* [Exercise brief] Among the records, find the lines that hold the string "Articles" and return them.

* [Stored items]
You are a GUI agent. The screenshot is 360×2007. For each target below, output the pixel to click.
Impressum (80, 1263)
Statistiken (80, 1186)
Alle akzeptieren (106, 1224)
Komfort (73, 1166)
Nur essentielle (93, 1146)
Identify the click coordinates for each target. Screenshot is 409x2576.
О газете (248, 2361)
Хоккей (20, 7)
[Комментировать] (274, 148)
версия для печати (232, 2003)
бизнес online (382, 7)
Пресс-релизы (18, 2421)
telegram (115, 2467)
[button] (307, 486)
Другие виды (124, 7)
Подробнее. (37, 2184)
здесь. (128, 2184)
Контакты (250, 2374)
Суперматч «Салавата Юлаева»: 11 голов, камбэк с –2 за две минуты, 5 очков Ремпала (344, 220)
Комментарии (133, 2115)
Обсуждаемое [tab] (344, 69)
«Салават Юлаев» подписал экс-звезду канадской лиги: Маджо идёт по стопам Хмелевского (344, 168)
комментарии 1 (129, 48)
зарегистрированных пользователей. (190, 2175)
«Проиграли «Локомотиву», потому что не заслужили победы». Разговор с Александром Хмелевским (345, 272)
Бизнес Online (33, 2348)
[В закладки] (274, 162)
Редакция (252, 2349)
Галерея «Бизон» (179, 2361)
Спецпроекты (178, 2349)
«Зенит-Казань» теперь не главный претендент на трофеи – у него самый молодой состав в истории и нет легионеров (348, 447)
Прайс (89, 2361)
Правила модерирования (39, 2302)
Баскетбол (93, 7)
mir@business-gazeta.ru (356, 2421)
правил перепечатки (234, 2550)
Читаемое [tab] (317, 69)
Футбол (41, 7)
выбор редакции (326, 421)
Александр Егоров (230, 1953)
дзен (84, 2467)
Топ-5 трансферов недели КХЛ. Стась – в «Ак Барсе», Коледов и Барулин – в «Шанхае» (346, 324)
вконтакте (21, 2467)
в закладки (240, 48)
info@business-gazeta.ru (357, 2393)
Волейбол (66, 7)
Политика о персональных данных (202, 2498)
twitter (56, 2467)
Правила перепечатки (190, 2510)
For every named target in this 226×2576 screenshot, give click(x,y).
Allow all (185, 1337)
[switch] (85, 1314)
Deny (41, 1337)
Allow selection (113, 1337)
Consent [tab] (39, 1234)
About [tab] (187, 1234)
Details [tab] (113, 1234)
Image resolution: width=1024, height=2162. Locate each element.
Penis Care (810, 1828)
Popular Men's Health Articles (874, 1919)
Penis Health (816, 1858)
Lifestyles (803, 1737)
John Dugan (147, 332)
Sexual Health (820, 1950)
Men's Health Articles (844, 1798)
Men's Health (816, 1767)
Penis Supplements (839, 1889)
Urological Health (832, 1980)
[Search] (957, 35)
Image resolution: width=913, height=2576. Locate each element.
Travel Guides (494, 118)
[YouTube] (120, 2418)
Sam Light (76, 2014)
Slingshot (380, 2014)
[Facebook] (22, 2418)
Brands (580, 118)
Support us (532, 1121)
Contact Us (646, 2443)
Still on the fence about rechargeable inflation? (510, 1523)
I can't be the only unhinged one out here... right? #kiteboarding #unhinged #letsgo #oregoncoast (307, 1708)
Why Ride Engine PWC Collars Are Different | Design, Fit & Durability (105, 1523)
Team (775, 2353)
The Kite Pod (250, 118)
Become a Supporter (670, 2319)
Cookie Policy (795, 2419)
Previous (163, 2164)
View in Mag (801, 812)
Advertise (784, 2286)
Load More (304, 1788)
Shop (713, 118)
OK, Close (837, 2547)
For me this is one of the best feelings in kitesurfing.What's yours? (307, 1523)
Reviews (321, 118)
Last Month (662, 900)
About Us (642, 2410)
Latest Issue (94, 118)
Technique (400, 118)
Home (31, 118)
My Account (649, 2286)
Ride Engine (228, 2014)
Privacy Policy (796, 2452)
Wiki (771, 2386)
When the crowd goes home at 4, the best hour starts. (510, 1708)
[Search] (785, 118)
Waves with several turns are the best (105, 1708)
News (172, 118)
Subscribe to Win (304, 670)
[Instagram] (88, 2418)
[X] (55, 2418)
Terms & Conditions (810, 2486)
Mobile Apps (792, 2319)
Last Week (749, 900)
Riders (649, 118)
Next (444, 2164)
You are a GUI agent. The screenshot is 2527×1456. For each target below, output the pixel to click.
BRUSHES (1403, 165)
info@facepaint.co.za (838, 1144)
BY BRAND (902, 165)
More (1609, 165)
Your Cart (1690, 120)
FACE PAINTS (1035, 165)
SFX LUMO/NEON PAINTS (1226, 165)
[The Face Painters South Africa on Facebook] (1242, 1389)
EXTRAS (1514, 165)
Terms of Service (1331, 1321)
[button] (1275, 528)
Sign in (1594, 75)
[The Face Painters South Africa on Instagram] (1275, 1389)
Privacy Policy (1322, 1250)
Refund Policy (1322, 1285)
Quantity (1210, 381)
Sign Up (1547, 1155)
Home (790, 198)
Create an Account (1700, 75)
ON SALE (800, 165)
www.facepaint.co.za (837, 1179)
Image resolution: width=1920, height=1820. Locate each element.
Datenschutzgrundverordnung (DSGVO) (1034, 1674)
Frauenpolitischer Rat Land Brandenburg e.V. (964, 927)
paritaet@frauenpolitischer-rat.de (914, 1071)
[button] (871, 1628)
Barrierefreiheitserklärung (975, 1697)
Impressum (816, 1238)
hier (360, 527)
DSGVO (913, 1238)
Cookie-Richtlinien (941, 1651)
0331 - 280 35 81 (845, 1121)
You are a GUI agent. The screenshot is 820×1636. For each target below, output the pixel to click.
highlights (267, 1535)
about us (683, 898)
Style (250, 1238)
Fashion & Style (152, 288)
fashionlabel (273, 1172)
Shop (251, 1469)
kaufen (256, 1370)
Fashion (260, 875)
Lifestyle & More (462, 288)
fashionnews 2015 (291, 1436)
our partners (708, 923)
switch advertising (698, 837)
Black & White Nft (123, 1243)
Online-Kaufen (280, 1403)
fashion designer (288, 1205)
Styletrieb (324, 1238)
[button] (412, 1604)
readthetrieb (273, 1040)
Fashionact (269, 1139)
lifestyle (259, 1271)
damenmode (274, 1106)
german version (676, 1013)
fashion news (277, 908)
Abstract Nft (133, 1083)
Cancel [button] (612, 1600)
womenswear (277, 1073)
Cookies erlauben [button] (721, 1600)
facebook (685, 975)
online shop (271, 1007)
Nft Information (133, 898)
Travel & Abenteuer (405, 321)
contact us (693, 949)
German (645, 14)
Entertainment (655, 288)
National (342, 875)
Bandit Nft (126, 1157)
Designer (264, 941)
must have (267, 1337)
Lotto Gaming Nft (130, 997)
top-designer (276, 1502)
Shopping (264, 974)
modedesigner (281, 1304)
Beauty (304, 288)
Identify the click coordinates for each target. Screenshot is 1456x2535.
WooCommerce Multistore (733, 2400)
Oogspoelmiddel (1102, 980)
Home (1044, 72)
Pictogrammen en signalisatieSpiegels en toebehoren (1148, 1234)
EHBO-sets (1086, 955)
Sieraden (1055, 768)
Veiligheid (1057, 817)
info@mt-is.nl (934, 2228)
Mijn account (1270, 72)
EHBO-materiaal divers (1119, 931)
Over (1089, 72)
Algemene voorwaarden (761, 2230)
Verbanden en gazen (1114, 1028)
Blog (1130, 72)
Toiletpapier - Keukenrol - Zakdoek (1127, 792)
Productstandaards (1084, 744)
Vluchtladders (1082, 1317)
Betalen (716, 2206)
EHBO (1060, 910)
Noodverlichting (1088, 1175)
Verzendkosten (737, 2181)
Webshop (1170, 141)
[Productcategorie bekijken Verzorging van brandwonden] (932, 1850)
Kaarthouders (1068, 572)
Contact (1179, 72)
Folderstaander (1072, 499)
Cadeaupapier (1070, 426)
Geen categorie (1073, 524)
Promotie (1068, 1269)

* [Expected answer]
Popular Men's Health Articles (874, 1919)
Men's Health Articles (844, 1798)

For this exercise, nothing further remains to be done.